Transferring from QKAN to KAN

In the paper, we also introduce a method to transfer the learned parameters from QKAN to KAN. This is useful when you want to use the learned parameters in a different environment.

On the other hand, it is also possible to showcase that QKAN may have better learning landscape in optimizing the parameters than KAN. If the transferred KAN can achieve better performance than the pure KAN, it is a strong evidence that QKAN has better learning landscape.

Here is a simple example of how to transfer the learned parameters from QKAN to KAN:

[1]:

import matplotlib.pyplot as plt
import numpy as np
import torch
import torch.nn as nn
import torch.optim as optim
from tqdm import tqdm

from qkan import KAN, QKAN, create_dataset

[2]:

# create dataset
f = lambda x: torch.sin(torch.exp(x[:, [0]]) + x[:, [1]] ** 2)
dataset = create_dataset(
    f,
    n_var=2,
    train_num=10000,
    test_num=1000,
)
device = torch.device("cuda" if torch.cuda.is_available() else "cpu")

[3]:

qkan_model = QKAN(
    [2, 1, 1],
    num_qlayers=3,
    solver="exact",
    device=device,
    preact_trainable=True,
    postact_bias_trainable=False,
    postact_weight_trainable=False,
    ba_trainable=True,
    seed=0,
)
optimizer = optim.Adam(qkan_model.parameters(), lr=1e-2)
result = qkan_model.train_(dataset, steps=500, optimizer=optimizer)

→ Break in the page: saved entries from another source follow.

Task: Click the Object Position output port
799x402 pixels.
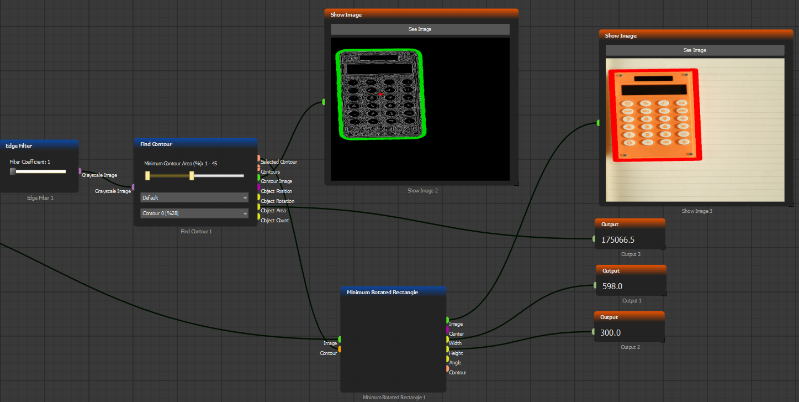Action: coord(258,187)
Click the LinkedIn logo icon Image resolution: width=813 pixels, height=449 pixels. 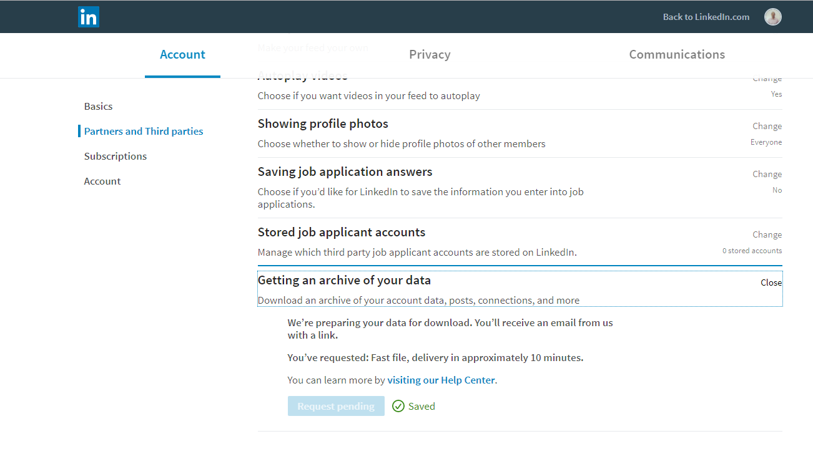coord(89,17)
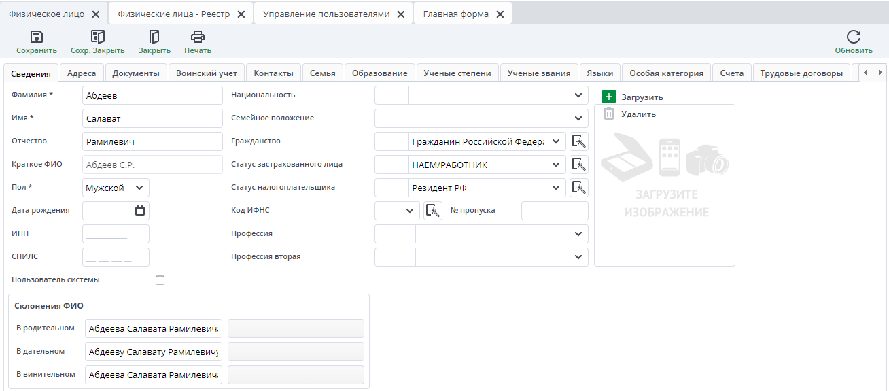The width and height of the screenshot is (889, 391).
Task: Open the Гражданство lookup picker icon
Action: point(578,141)
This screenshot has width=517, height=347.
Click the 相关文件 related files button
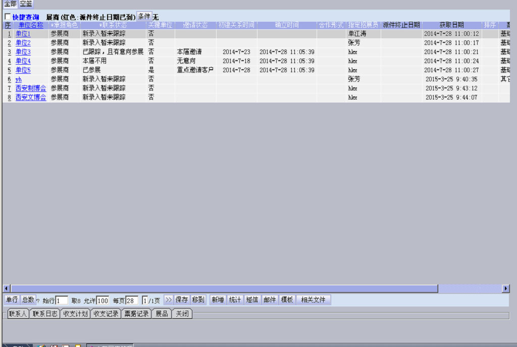(313, 300)
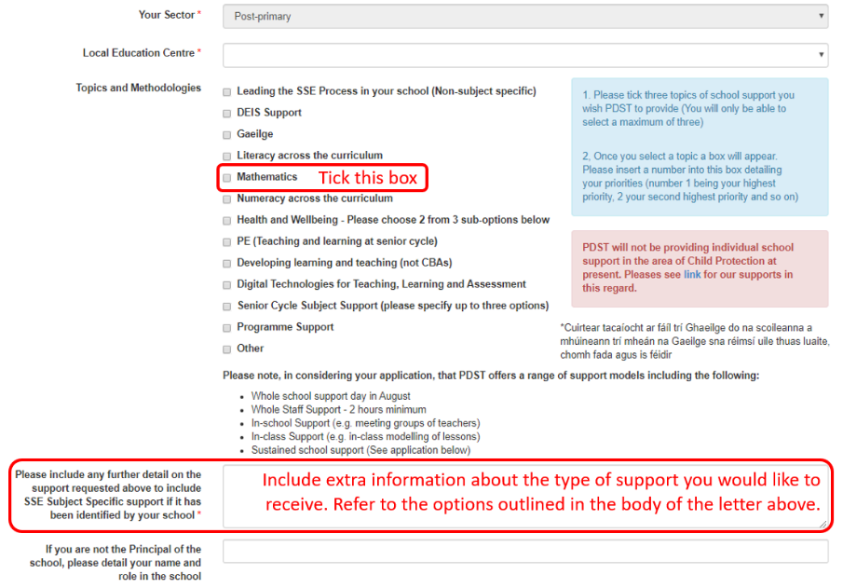The image size is (843, 588).
Task: Tick Numeracy across the curriculum
Action: 227,199
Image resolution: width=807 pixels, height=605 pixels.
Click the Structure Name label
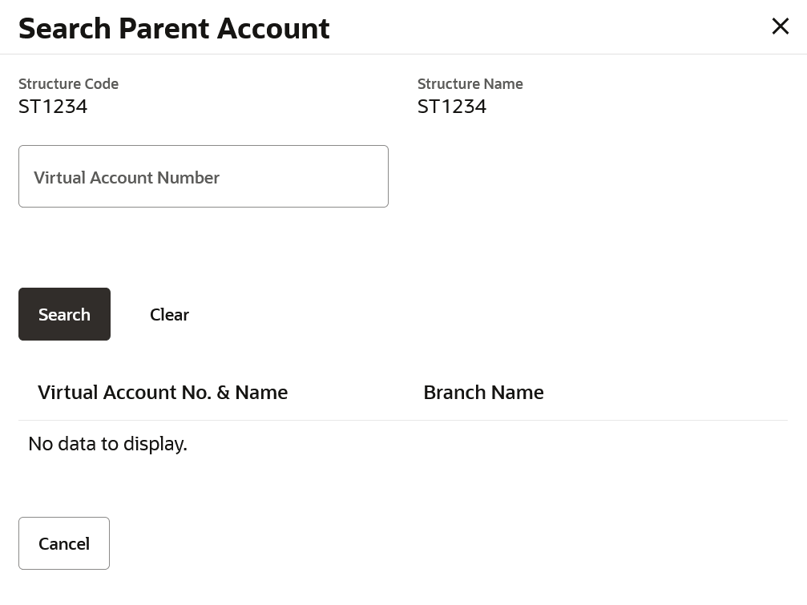tap(470, 83)

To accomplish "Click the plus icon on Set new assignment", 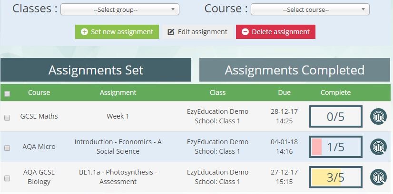I will click(85, 32).
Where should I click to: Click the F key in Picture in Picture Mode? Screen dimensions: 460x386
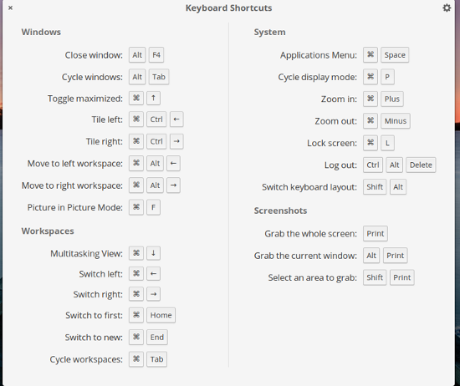pyautogui.click(x=153, y=207)
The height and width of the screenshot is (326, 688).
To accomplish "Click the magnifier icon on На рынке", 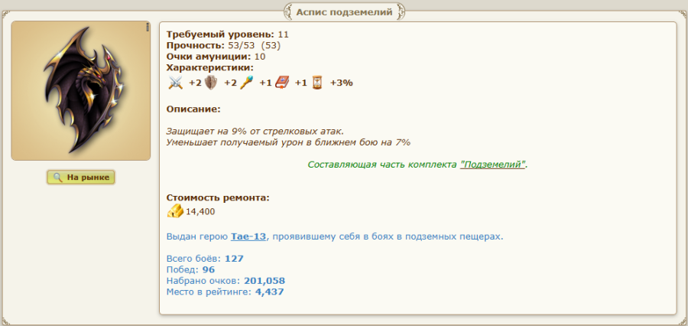I will (57, 178).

kan_model = KAN([2, 1, 1], grid_size=5, seed=0).to(device)
x0 = torch.stack(
    [torch.linspace(-1, 1, steps=100, device=device) for _ in range(2)]
).permute(1, 0)  # x.shape = (sampling, in_dim)
kan_model.initialize_from_qkan(qkan_model, x0=x0, sampling=100)

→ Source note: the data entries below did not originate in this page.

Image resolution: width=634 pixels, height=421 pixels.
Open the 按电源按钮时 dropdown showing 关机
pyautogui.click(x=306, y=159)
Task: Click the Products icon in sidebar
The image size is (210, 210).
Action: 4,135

optimizer = optim.Adam(kan_model.parameters(), lr=1e-2)
pbar = tqdm(range(1000), desc="KAN", ncols=100)
batch_size = dataset["train_input"].shape[0]
batch_size_test = dataset["test_input"].shape[0]
criterion = loss_fn_eval = nn.MSELoss()
for _ in pbar:
    train_id = np.random.choice(
        dataset["train_input"].shape[0], batch_size, replace=False
    )
    test_id = np.random.choice(
        dataset["test_input"].shape[0], batch_size_test, replace=False
    )
    pred = kan_model.forward(dataset["train_input"][train_id].to(device))
    loss = criterion(pred, dataset["train_label"][train_id].to(device))
    optimizer.zero_grad()
    loss.backward()
    optimizer.step()

    test_loss = loss_fn_eval(
        kan_model.forward(dataset["test_input"][test_id].to(device)),
        dataset["test_label"][test_id].to(device),
    )
    result["train_loss"].append(loss.cpu().detach().numpy())
    result["test_loss"].append(test_loss.cpu().detach().numpy())
    pbar.set_description(
        "train loss: %.2e | test loss: %.2e"
        % (
            loss.cpu().detach().numpy(),
            test_loss.cpu().detach().numpy(),
        )
    )

100%|████████████| 500/500 [00:05<00:00, 86.70it/s, train loss=0.0025606856, test loss=0.0022567876]
train loss: 8.97e-08 | test loss: 1.56e-08: 100%|██████████████| 1000/1000 [00:02<00:00, 488.57it/s]

[4]:

kan_model2 = KAN([2, 1, 1], grid_size=5, seed=0).to(device)

# Define loss
criterion = loss_fn_eval = nn.MSELoss()
result2 = {}
result2["train_loss"] = []
result2["test_loss"] = []

steps = 1500
pbar = tqdm(range(steps), desc="description", ncols=100)
batch_size = dataset["train_input"].shape[0]
batch_size_test = dataset["test_input"].shape[0]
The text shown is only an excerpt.